### Data
- - -

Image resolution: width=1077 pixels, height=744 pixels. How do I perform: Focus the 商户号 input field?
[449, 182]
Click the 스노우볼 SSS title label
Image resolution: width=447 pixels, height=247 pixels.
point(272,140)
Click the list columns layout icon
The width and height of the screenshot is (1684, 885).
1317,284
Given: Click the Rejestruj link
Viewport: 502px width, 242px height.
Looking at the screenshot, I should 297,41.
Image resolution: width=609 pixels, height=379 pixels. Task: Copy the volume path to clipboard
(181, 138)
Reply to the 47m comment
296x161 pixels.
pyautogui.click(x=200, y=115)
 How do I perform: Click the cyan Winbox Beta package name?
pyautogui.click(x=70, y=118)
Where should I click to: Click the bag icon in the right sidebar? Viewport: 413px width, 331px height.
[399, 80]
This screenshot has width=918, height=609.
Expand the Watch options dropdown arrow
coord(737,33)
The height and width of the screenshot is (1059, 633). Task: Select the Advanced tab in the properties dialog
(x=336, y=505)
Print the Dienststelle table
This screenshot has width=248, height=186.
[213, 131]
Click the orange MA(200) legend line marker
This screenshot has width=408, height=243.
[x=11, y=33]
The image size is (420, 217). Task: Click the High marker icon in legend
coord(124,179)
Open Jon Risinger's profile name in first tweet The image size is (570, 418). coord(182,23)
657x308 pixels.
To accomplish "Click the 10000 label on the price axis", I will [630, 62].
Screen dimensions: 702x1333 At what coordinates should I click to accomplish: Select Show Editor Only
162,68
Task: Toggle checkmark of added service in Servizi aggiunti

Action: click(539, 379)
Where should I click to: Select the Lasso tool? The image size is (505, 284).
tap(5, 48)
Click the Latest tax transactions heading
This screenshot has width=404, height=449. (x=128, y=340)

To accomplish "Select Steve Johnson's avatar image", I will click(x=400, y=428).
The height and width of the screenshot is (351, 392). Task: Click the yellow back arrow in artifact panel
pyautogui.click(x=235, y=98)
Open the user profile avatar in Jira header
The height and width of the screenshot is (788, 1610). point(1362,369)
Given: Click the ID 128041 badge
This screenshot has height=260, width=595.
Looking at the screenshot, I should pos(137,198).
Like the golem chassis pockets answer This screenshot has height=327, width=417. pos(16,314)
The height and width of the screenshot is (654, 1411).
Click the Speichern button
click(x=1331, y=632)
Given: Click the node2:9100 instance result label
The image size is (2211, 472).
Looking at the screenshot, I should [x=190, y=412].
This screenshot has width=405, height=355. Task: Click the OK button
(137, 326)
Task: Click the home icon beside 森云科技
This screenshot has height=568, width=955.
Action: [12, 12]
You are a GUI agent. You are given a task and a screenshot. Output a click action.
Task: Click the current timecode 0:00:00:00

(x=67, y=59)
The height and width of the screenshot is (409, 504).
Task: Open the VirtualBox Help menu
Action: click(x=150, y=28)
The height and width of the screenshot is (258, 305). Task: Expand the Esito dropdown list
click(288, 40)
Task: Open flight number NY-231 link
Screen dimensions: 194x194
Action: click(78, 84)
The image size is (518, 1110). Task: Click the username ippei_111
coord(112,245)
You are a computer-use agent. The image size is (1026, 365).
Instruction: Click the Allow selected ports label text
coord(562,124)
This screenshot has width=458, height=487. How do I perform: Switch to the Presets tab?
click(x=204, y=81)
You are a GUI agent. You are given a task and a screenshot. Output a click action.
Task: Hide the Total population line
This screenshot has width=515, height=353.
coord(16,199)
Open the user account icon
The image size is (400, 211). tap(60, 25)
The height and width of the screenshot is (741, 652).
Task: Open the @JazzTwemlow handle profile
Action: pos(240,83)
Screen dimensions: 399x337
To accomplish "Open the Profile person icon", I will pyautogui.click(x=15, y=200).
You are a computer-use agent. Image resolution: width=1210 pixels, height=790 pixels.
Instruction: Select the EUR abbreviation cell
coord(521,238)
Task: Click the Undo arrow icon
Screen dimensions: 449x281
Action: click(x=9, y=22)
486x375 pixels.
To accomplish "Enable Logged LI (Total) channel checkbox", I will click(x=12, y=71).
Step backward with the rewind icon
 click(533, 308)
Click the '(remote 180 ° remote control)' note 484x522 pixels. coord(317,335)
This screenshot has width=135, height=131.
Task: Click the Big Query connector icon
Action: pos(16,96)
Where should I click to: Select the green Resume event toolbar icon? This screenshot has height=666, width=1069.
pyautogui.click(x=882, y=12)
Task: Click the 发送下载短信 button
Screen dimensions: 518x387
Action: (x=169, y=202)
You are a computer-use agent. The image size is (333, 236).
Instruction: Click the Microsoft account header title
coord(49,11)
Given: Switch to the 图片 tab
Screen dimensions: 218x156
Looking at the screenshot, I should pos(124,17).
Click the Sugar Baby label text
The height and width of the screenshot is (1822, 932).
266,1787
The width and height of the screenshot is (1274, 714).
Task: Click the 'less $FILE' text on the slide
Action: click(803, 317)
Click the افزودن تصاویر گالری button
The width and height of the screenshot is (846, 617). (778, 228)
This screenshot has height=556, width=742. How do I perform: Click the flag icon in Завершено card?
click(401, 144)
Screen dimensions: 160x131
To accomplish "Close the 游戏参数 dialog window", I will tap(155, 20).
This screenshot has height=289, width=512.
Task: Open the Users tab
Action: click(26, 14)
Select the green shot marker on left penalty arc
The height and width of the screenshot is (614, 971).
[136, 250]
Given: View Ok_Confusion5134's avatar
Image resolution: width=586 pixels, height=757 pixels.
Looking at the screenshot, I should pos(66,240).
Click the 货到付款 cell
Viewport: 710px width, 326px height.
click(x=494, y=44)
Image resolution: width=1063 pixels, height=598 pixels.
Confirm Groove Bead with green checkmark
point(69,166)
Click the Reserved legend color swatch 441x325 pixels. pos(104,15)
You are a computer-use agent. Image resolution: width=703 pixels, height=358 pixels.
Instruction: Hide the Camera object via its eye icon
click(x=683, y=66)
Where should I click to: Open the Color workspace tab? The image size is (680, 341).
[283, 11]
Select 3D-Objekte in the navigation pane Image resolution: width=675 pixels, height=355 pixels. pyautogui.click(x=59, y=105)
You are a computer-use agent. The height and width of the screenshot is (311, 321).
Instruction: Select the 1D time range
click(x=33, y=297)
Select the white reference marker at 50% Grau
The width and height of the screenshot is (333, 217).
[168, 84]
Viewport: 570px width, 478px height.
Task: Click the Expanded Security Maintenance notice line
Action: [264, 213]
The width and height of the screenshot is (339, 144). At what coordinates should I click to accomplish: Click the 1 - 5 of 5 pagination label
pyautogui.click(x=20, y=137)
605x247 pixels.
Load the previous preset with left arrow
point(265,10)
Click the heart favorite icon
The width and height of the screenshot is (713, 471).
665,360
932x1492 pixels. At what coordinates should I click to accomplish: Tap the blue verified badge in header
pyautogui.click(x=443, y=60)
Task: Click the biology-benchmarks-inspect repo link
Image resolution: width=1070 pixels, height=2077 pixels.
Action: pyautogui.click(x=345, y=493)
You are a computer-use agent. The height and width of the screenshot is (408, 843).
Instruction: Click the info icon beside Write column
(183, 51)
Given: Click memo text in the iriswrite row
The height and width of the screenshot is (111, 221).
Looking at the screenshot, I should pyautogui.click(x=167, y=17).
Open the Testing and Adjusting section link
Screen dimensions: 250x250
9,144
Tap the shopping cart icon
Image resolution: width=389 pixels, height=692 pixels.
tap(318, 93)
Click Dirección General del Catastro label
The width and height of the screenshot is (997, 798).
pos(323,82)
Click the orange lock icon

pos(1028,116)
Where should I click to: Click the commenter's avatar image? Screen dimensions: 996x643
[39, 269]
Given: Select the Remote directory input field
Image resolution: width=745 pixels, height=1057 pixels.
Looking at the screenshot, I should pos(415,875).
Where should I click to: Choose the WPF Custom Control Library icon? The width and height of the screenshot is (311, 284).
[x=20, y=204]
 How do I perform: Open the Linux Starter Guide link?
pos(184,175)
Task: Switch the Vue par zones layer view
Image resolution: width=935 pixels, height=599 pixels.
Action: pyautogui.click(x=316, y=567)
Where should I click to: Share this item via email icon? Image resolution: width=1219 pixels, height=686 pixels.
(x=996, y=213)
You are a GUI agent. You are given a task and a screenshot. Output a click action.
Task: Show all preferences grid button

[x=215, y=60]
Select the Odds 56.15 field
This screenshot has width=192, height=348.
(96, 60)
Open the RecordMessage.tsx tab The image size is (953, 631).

- - -

### Exercise
Your reply must contain exactly the lines from the first line of the data through the line holding "Click the orange MA(200) legend line marker", and nothing more.

### Task response
Image resolution: width=1077 pixels, height=744 pixels. How do I perform: Focus the 商户号 input field?
[449, 182]
Click the 스노우볼 SSS title label
Image resolution: width=447 pixels, height=247 pixels.
point(272,140)
Click the list columns layout icon
The width and height of the screenshot is (1684, 885).
1317,284
Given: Click the Rejestruj link
Viewport: 502px width, 242px height.
Looking at the screenshot, I should 297,41.
Image resolution: width=609 pixels, height=379 pixels. Task: Copy the volume path to clipboard
(181, 138)
Reply to the 47m comment
296x161 pixels.
pyautogui.click(x=200, y=115)
 How do I perform: Click the cyan Winbox Beta package name?
pyautogui.click(x=70, y=118)
Where should I click to: Click the bag icon in the right sidebar? Viewport: 413px width, 331px height.
[399, 80]
This screenshot has width=918, height=609.
Expand the Watch options dropdown arrow
coord(737,33)
The height and width of the screenshot is (1059, 633). Task: Select the Advanced tab in the properties dialog
(x=336, y=505)
Print the Dienststelle table
This screenshot has width=248, height=186.
[213, 131]
Click the orange MA(200) legend line marker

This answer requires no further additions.